If it makes Rockets fans feel any better, the media in New York already has problems with their new problem child. I should say newest problem child. Kyrie Irving plays for the Nets.

"They (the Nets) gave up everybody! There's nothing left now. I just want to cry, It's awful," weeped WFAN Radio talk host Evan Roberts. For those who don't subscribe to weekly Arbitron ratings reports, WFAN is the most powerful, top-rated sports talk station in the Apple.

"You're leading down the road of doom. Harden and Durant could be gone in a year and a half. I'm not convinced this gives them a better chance to win a title. I'm living a nightmare again. They better freaking win."

Circle March 3 on your Rockets schedule. That's when the Brooklyn Nets, with their Big 3 of Kevin Durant, James Harden and possibly Kyrie Irving visit Toyota Center. I hear talk radio salivating over the record jeers that will cascade over Harden's name, although I'm not buying it. Fans don't think like the media does.
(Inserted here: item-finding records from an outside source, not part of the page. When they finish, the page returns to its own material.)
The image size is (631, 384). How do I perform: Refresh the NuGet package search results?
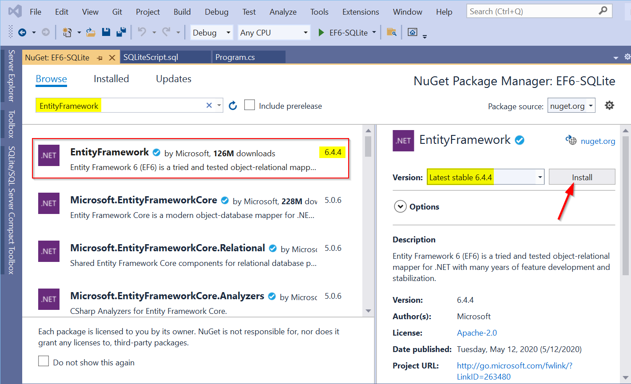click(233, 105)
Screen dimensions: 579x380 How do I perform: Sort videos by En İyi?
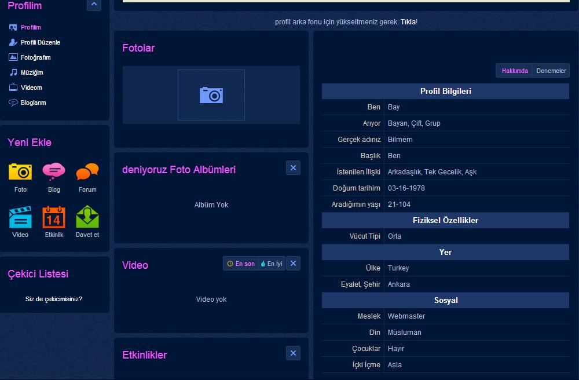click(272, 264)
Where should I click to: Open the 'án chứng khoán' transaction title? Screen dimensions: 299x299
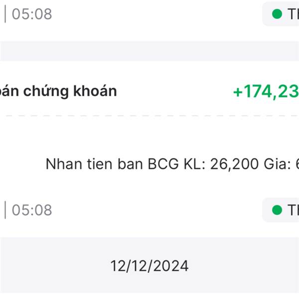(x=58, y=91)
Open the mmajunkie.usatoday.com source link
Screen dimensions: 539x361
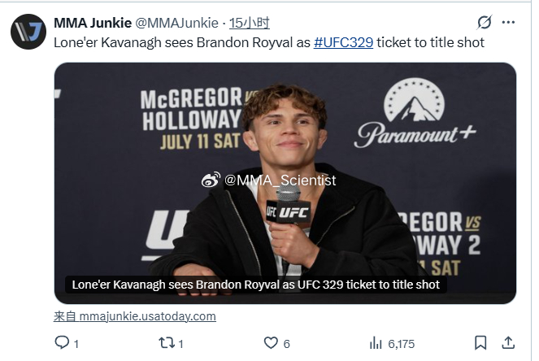pos(135,316)
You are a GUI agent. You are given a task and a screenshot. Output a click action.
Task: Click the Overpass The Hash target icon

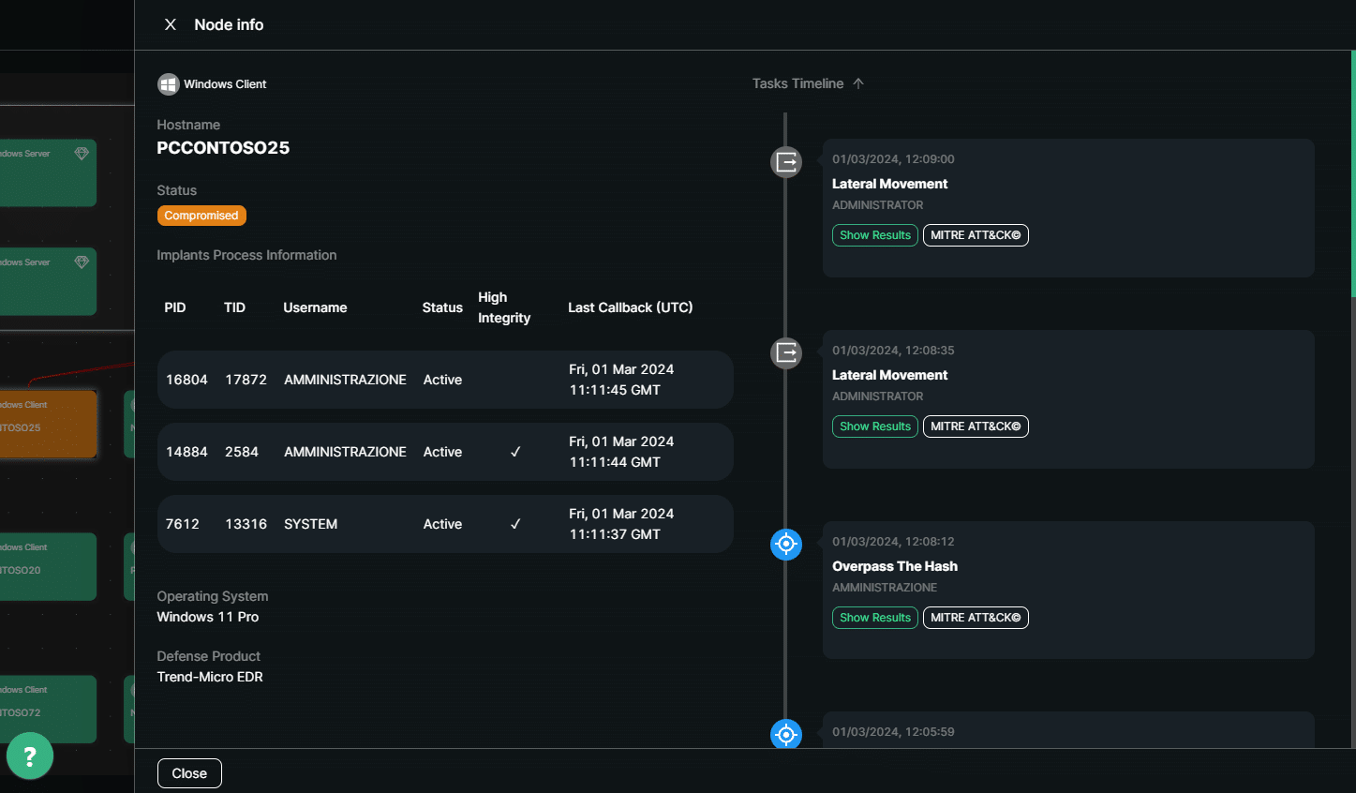pyautogui.click(x=786, y=544)
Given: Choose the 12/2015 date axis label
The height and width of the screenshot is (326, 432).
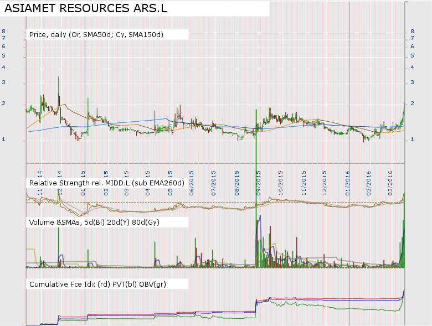Looking at the screenshot, I should click(x=325, y=180).
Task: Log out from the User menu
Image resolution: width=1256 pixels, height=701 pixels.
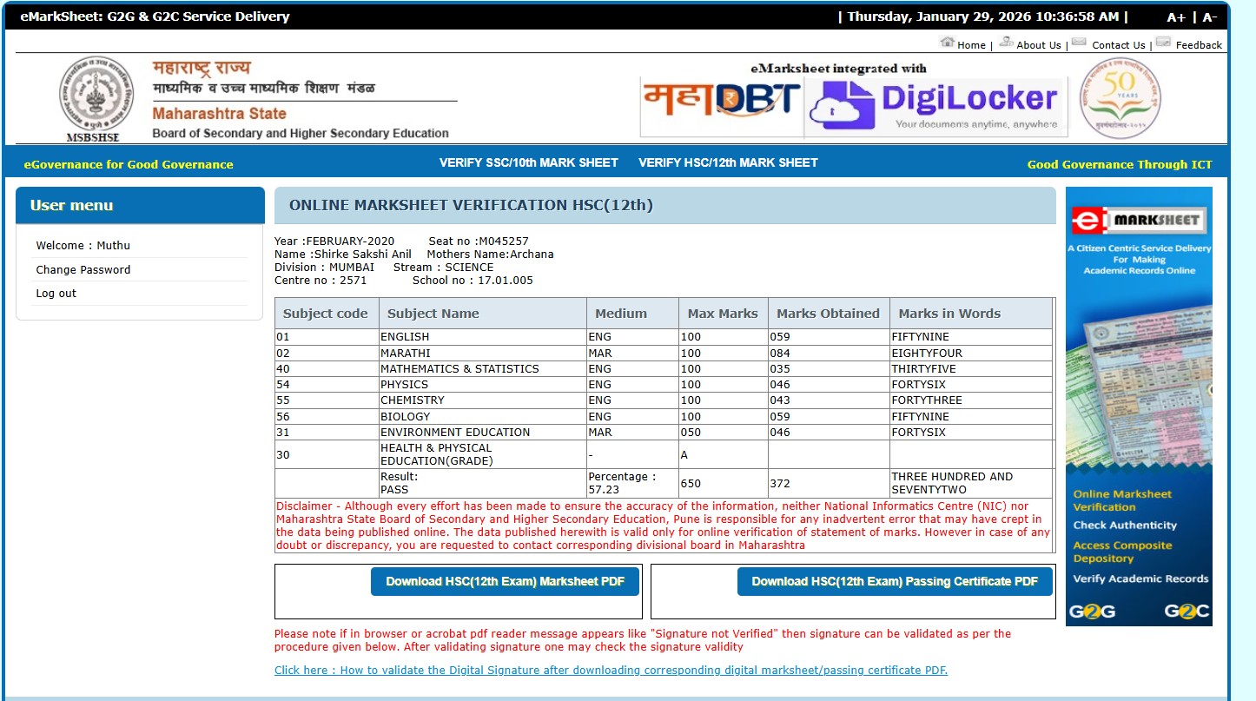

I'm thinking that Rockets fans will welcome Harden back - one night only - with cheers.

Toyota Center public address announcer Matt Thomas: "Usually when former Rockets come to town for the first time since leaving, I give them a positive introduction. It's up to the fans how to react."

James Harden spent eight seasons with the Rockets. He is a spectacular player who watched other NBA players engineer trades so they could compete for a title. Harden didn't think the Rockets were good enough, and he's right. So he wanted out. We've all been there, a job we didn't like for a company we didn't like, for a boss we didn't respect. Harden wanting to be traded is understandable. How he went about it was deplorable. He hurt his co-workers.

Houston will make Harden pay for his disrespectful departure. He has an upscale restaurant set to open here. The name of the steakhouse will be "13." Harden's business partners may want to change that number ... before the restaurant's telephone number is disconnected. There are plenty of other restaurants in Houston. Rich people who can afford steakhouse prices hold grudges.

Rockets fans searching for a silver lining say, "We got two decent players and a whole bunch of precious first-round picks" for a malcontent who would rather be anywhere (except maybe Sacramento) than Houston." Yes, a bunch of first-round picks does bode well for the future. Anywhere, except maybe Houston.

Houston's draft war room isn't the most successful operation in the NBA. Over the past decade prior to 2000, under the direction of general manager Daryl Morey, the Rockets made 16 draft picks. Not one of them is still in a Rockets uniform, many of them have sought employment outside of America, some outside of basketball. Among their first-round whiffs: Nikola Mirotic, Terrence Jones, Sam Dekker - all out of the league. Best of all, Royce White, who played three whole games in his NBA career and finished with a scoring average of 0.00 points per game.